Mit dem Übergang zur imperialistischen Phase des Kapitalismus büßte die Bourgeoisie ihre frühere revolutionäre Rolle vollständig ein. Daher können Bündnisse zwischen der Arbeiterwegung und offen bürgerlichen Parteien nun keine fortschrittliche Rolle mehr spielen. Zugleich etablierte sich in der Arbeiterklasse eine privilegierte Schicht, die Arbeiteraristokratie. Heute umfasst diese in den hochentwickelten Ländern einen erheblichen Teil des Proletariats. Aus ihr rekrutiert sich auch die Arbeiterbürokratie, eine Schicht von (hauptamtlichen) Funktionären in Gewerkschaften und linken Parteien, in Parlamenten und im Staatsapparat. Diese Schicht dient der Aufrechterhaltung des kapitalistischen Systems und ist eine bürgerliche Agentur in der Arbeiterklasse. Arbeiteraristokratie und Arbeiterbürokratie sind die wichtigsten sozialen Träger des Reformismus, einer Ideologie, welche die Kämpfe der Arbeiterklasse im Rahmen der bürgerlichen Ordnung (der Demokratie) halten und auf Reformen begrenzen will.

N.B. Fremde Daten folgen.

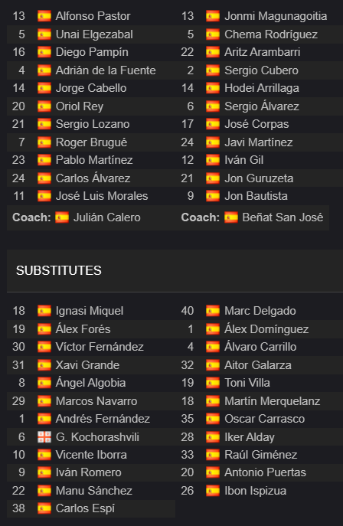Open Vicente Iborra substitute profile

(x=91, y=455)
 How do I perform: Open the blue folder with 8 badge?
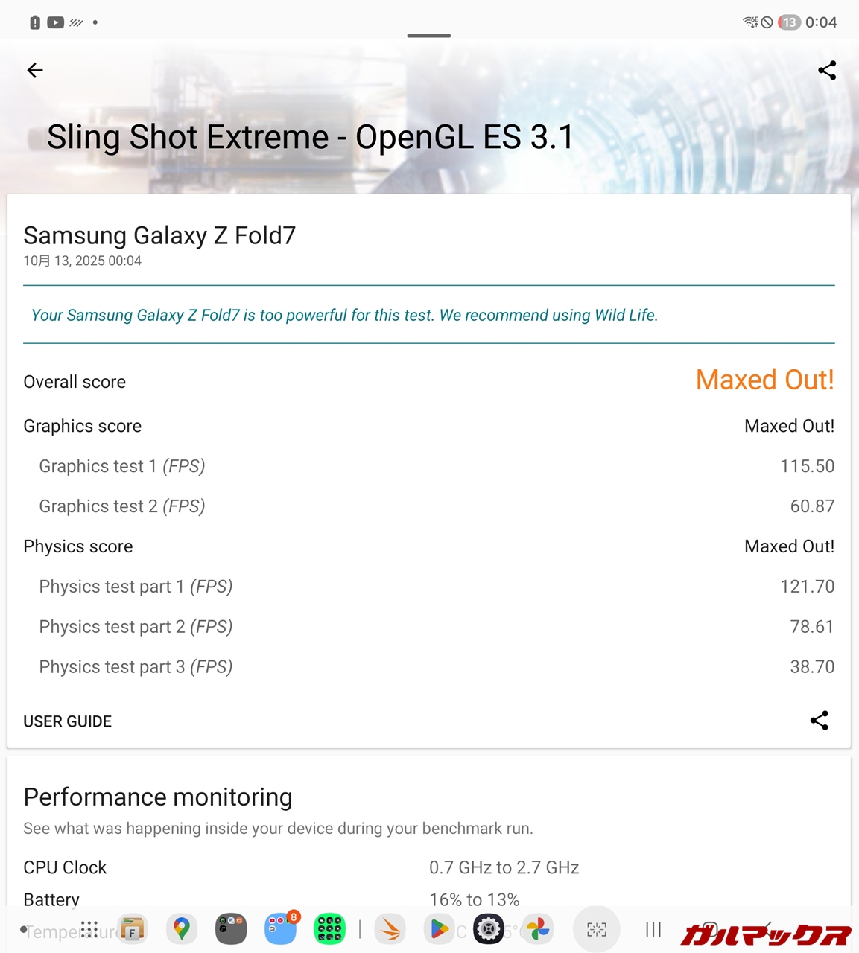pos(280,929)
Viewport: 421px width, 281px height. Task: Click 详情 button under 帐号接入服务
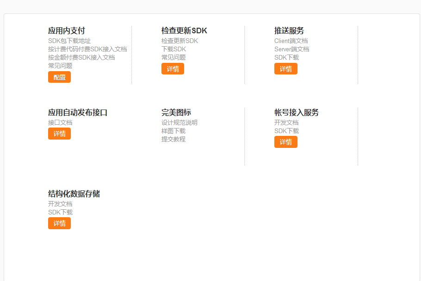[x=285, y=142]
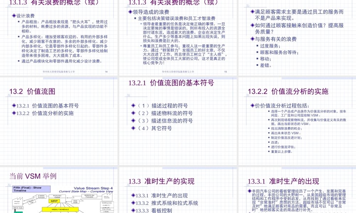Click the Production Control box in the map
Viewport: 356px width, 213px height.
[57, 196]
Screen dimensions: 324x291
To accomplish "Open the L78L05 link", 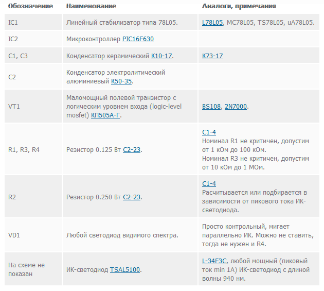I will (212, 22).
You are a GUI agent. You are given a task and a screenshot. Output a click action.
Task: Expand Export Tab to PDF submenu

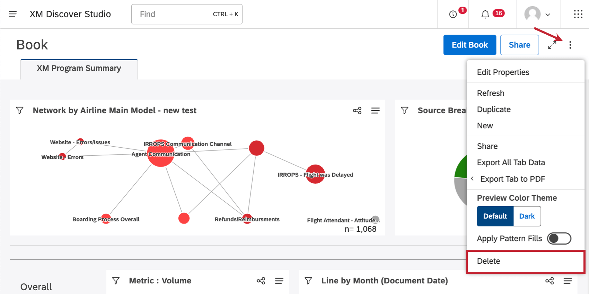tap(512, 179)
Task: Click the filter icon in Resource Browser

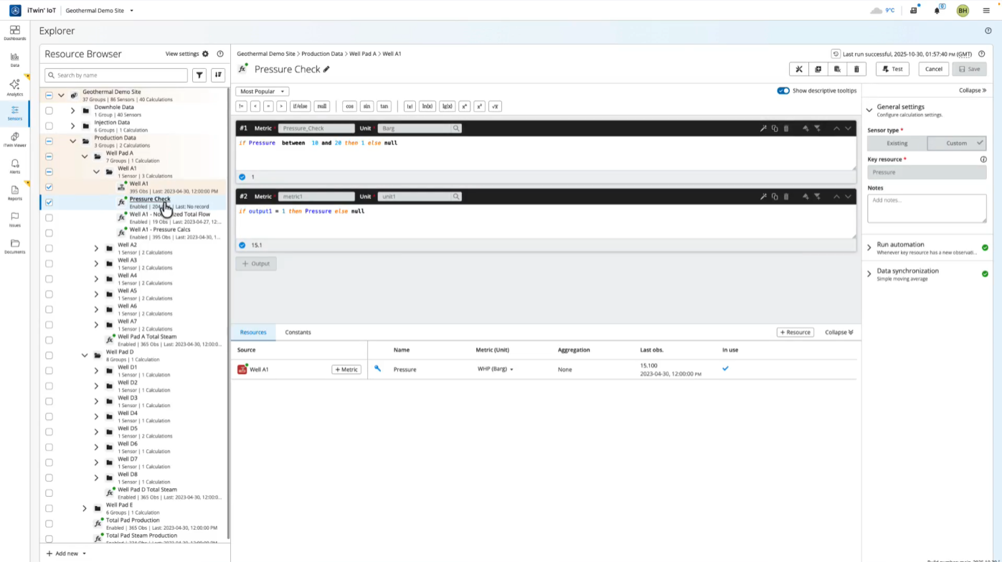Action: click(x=199, y=75)
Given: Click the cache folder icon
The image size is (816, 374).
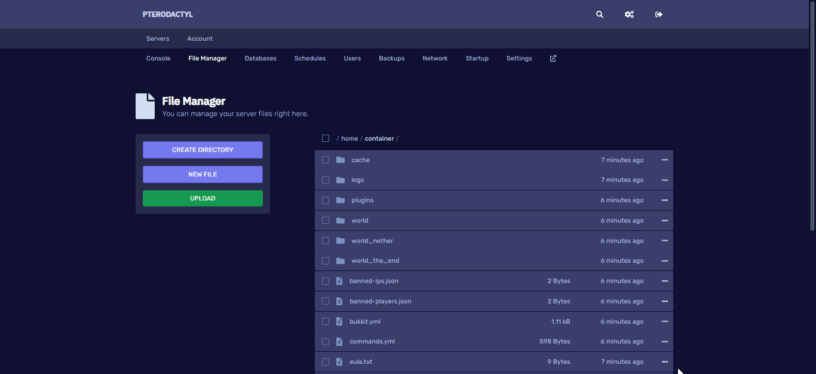Looking at the screenshot, I should pyautogui.click(x=340, y=160).
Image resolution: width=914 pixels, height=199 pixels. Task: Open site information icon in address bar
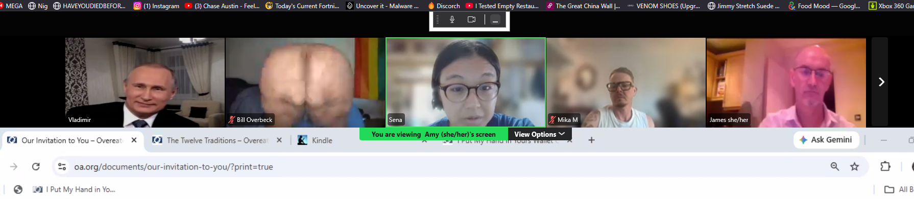tap(62, 167)
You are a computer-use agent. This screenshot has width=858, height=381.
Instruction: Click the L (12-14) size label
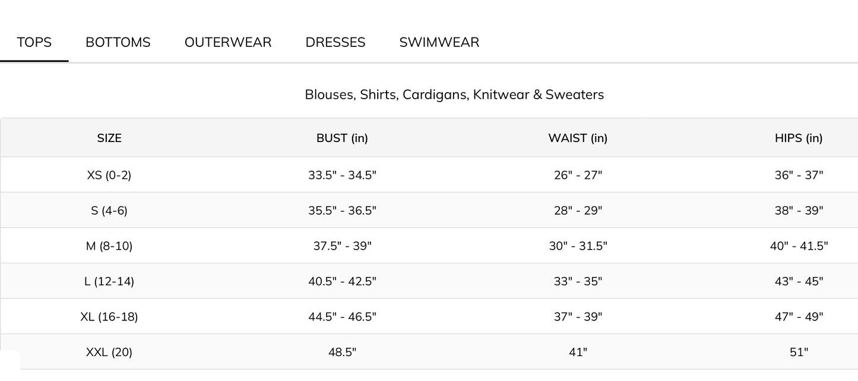click(109, 281)
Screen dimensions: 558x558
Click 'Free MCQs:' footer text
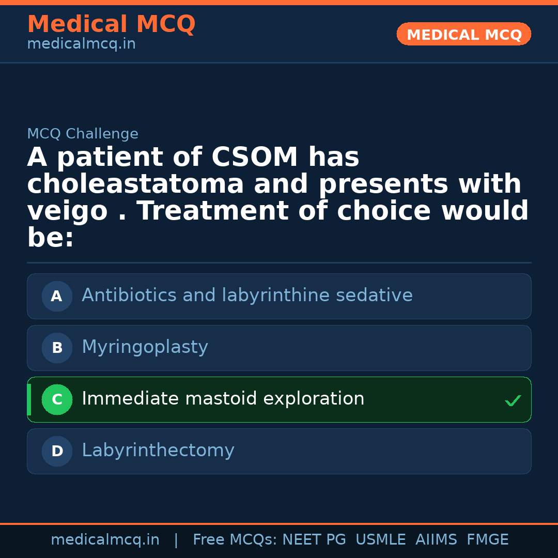click(235, 540)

Der Reformismus ist ein wesentliches Hindernis für den Kampf zum Sturz des Kapitalismus. Doch zugleich stützt sich der Reformismus auch auf die Arbeiterklasse, oft sogar auf deren Mehrheit, während die revolutionären Kräfte in der Minderheit sind. Für letztere stellt sich daher die Frage, wie es möglich ist, die größtmögliche Einheit der Klasse im Kampf herzustellen, ohne sich politisch dem Reformismus unterzuordnen, ja dessen Einfluß sogar zurück zu drängen. Dieser Frage wandte sich auch die III. (kommunistische) Internationale systematisch zu und entwickelte das Konzept der Einheitsfronttaktik.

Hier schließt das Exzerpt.